Saturday, 8 February 2014

Sebuah Senyum

Kulangkahkan kaki melewati pintu masuk supermarket yang berada tak jauh dari rumah. Kudekati konter penitipan barang, hendak menitipkan tas yang kubawa. Tak ada petugas disana. Kuedarkan pandangan, mencari pramuniaga yang sedang lengang. Pramuniaga yang bertugas di kasir terdekat sedang sibuk melayani pelanggan. Sepertinya aku harus menunggu.

Seorang pramuniaga yang sedang menata barang di lemari pendingin yang letaknya tak jauh dari konter penitipan barang menyadari kehadiranku. Ia menghentikan pekerjaannya dan menghampiri konter penitipan barang. Aku memperhatikan tumpukan barang yang sedang ia tata, masih banyak, sepertinya ia baru saja mulai menata barang. Aku menyerahkan tasku pada pramuniaga itu. ia menerima tasku dan memasukkannya ke loker yang kosong.

Pramuniaga itu memiliki tinggi badan rata-rata. Badannya ramping dengan rambut sebahu. Wajahnya manis, hanya saja ekspresinya sedikit tidak bersahabat. Dahinya sedikit berkerut dan tak ada senyum di wajahnya yang terlihat lelah. Mungkin karena ia sudah bekerja dari pagi. Aku melihat selarik perasaan tertekan di wajahnya, mungkin ia juga sedang memiliki masalah.

Hatiku tergelitik untuk membuat wajahnya lebih cerah. Pramuniaga itu memberikan kartu nomor penitipan barang padaku. Aku tersenyum padanya saat menerima kartu itu. tapi ia sama sekali tak melihat ke arah wajahku. Gagal, aku hanya bisa mengangkat alis dan berlalu. Kuambil keranjang belanja dan mulai berkeliling mencari barang titipan ibuku. Setelah berkeliling aku menuju kasir untuk membayar barang yang kubeli. Aku tak ingin berlama-lama karena hari sudah sore dan ingin segera sampai rumah.

Usai membayar belanjaan, aku kembali ke konter penitipan barang untuk mengambil tas yang kutitipkan. Ada seorang pemuda disana, berbadan tinggi, mengenakan sweater biru muda dan celana jins serta menenteng tas ransel di salah satu pundaknya. Ia memandang berkeliling mencari petugas karena ingin menitipkan tasnya, sama seperti saat aku datang tadi. Aku pun ikut menunggu bersama pemuda itu. sesaat kemudian seorang pramuniaga datang. Ia adalah pramuniaga yang tadi melayani saat aku menitipkan tas.

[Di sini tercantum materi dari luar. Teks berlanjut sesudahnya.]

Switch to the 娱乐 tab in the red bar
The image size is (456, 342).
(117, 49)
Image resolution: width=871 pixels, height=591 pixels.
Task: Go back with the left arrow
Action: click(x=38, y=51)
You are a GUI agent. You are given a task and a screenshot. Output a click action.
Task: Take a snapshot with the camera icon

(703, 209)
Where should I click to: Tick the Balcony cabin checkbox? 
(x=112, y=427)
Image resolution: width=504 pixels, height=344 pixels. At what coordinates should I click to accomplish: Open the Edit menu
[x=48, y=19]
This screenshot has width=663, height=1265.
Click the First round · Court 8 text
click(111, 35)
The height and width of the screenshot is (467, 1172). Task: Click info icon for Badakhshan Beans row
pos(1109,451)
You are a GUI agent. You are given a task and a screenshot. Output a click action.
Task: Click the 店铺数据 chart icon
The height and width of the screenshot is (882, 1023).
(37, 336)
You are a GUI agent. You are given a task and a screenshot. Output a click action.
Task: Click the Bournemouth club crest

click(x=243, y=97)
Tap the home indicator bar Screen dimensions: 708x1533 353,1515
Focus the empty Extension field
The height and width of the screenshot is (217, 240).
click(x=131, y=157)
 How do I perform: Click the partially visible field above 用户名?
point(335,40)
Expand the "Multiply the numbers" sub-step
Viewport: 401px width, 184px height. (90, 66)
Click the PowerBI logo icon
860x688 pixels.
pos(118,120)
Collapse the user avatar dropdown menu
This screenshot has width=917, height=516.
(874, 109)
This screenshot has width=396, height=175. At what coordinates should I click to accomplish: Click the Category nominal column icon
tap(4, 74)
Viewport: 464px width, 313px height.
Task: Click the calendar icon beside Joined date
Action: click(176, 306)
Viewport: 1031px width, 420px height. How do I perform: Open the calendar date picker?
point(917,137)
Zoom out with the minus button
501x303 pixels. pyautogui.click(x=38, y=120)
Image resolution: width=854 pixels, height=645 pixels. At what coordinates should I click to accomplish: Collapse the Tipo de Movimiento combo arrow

Terlebih dahulu ia melayani pemuda yang ingin menitipkan tasnya. Kuperhatikan ia belum selesai menata barang di lemari pendingin. Tapi tumpukan barang yang harus ia tata sudah berkurang banyak. Sebentar lagi ia akan selesai menata barang itu.

Pramuniaga itu beralih padaku setelah melayani si pemuda bersweater biru muda. Kuserahkan padanya kartu nomor penitipan barang. Ia mengambilnya dan mencari nomor loker yang sesuai dengan nomor kartu. Ekspresi pramuniaga itu masih sama seperti sebelumnya, terlihat lelah. Dan aku masih ingin mengubah ekspresinya tersebut.

Senyum? Bagaimana kalau ia tak melihat wajahku seperti sebelumnya?

Pramuniaga itu menyerahkan tas yang kutitipkan. Aku tersenyum padanya saat menerima tasku. Benar saja, ia tak melihat ke arahku sama seperti sebelumnya. Hmm… kalau begitu yang satu ini mungkin saja berhasil.

“Terima kasih!” aku memasang senyum tipis, sedikit khawatir tak berhasil.

Pramuniaga itu mengangkat pandangannya ke arahku. Ia tampak terpana. Kemudian ia membalas senyumku, wajahnya menjadi lebih cerah. Spontan aku tersenyum lebih lebar, senang karena dapat membuatnya tersenyum. Ia terlihat sangat manis saat tersenyum. Aku pun berlalu dari konter penitipan barang dengan hati riang, masih dengan senyum diwajahku.

Saat berjalan pulang aku berpikir, mungkin ia sedang memiliki masalah, lelah karena bekerja dari pagi, dan hanya mengerjakan hal remeh yang mungkin tak disadari oleh orang lain. Tapi ketika mendapatkan penghargaan untuk hal yang dikerjakan, meskipun hanya hal remeh, penghargaan itu dapat membuat hati seseorang bersayap. Begitu juga dengan hatimu yang berusaha membuat orang lain tersenyum.

Well… don’t you feel happy after makes others smile?